OpenAI can build GPT-6 that’s measurably smarter. Anthropic can maintain Claude’s coding advantages. Neither changes the fundamental dynamic: if users encounter Google’s AI first, more often, with less friction, the better standalone product doesn’t get the repetitions that build habit.
Platforms win by being most convenient at the moment of intent.
Google has decades of infrastructure creating those moments: search queries, Android notifications, Workspace collaboration, YouTube consumption. Each is an opportunity to surface intelligence without asking users to remember a different destination.
The defensive posture is real, sure, but the offensive opportunity might be larger. Let competitors burn capital acquiring users one at a time, while Google has 2+ billion people already using products that can become AI surfaces. The integration strategy converts existing user base into AI users without acquisition cost. That’s leverage.
“We’re seeing strong adoption of Gemini across Google Workspace, with over 30% of customers now using AI features” and “more than 70% of Cloud customers are engaging with our AI stack.” - Sundar Pichai, CEO of Alphabet and Google - Google Q3 2025 Earnings - CEO Remarks
What this actually costs
Google’s pivot to AI-first shows up in capital expenditure. $90+ billion projected for 2025, primarily data centers and TPU manufacturing. After years of massive investment, they signaled transition to harvester phase in Q3 2025. First-ever $100 billion revenue quarter, driven by Cloud growth and AI subscriptions.

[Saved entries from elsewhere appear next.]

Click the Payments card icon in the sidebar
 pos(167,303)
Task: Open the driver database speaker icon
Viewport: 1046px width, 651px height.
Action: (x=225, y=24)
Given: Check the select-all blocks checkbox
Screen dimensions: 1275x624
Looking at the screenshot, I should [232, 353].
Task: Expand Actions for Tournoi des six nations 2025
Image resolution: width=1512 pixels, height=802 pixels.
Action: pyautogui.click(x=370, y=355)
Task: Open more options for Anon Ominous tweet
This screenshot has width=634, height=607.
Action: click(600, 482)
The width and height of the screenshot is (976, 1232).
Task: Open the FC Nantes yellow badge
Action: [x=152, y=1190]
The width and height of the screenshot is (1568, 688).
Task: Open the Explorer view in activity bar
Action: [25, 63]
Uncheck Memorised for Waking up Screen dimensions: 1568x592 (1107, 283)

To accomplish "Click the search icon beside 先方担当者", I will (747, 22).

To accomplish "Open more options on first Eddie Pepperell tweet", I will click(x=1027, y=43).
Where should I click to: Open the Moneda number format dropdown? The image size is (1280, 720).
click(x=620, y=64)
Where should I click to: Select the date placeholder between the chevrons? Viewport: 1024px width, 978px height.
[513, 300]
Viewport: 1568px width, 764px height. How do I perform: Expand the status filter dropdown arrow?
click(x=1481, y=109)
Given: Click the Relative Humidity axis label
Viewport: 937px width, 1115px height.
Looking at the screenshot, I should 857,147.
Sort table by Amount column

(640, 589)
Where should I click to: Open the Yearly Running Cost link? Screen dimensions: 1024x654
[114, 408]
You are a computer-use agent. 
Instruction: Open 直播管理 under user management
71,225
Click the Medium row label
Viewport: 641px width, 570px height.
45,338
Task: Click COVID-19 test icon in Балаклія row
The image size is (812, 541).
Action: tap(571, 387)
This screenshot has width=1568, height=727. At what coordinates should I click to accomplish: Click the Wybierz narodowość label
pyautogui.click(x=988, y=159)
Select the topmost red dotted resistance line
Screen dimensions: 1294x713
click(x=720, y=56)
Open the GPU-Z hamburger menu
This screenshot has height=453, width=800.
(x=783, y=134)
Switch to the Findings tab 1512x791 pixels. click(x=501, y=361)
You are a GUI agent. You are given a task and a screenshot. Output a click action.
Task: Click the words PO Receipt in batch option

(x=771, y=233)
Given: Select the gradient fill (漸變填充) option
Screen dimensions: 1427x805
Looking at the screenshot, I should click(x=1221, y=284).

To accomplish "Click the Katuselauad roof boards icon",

The investment makes sense only if you understand what’s being protected. Search advertising generates roughly $175 billion annually. Workspace serves millions of enterprise customers. If AI integration prevents even 5% erosion in search share or customer loss to Copilot, it justifies billions in development costs. The business case is defensive: what revenue do we lose if we don’t do this?
But the impact on everyone else reveals the actual dynamics. Publishers describe 2025 as the year of traffic crisis. Zero-click searches keep users on Google but eliminate referrals. The symbiotic relationship where publishers provide content for indexing in exchange for traffic is fracturing. Regulatory scrutiny intensifies. If Google uses monopoly position to advantage its AI while reducing traffic to competitors, that invites antitrust action.
The calculation Google is making: regulatory risk develops slower than competitive displacement. Better to integrate aggressively and deal with legal challenges over years than cede market to ChatGPT over months.
The pattern emerging
Google’s strategy with Gemini mobilizes their entire stack, silicon to software, to surround users with intelligence embedded in products they already use. Infrastructure through TPUs lowers cost of serving AI at scale. Android and Chrome distribute intelligence without requiring app downloads. Workspace transforms AI from novelty into productivity requirement embedded in existing workflows.
The bet isn’t having the best model in isolation, but being the AI users encounter most often with least friction.
Integration over standalone excellence. Convenience over feature leadership when both options work well.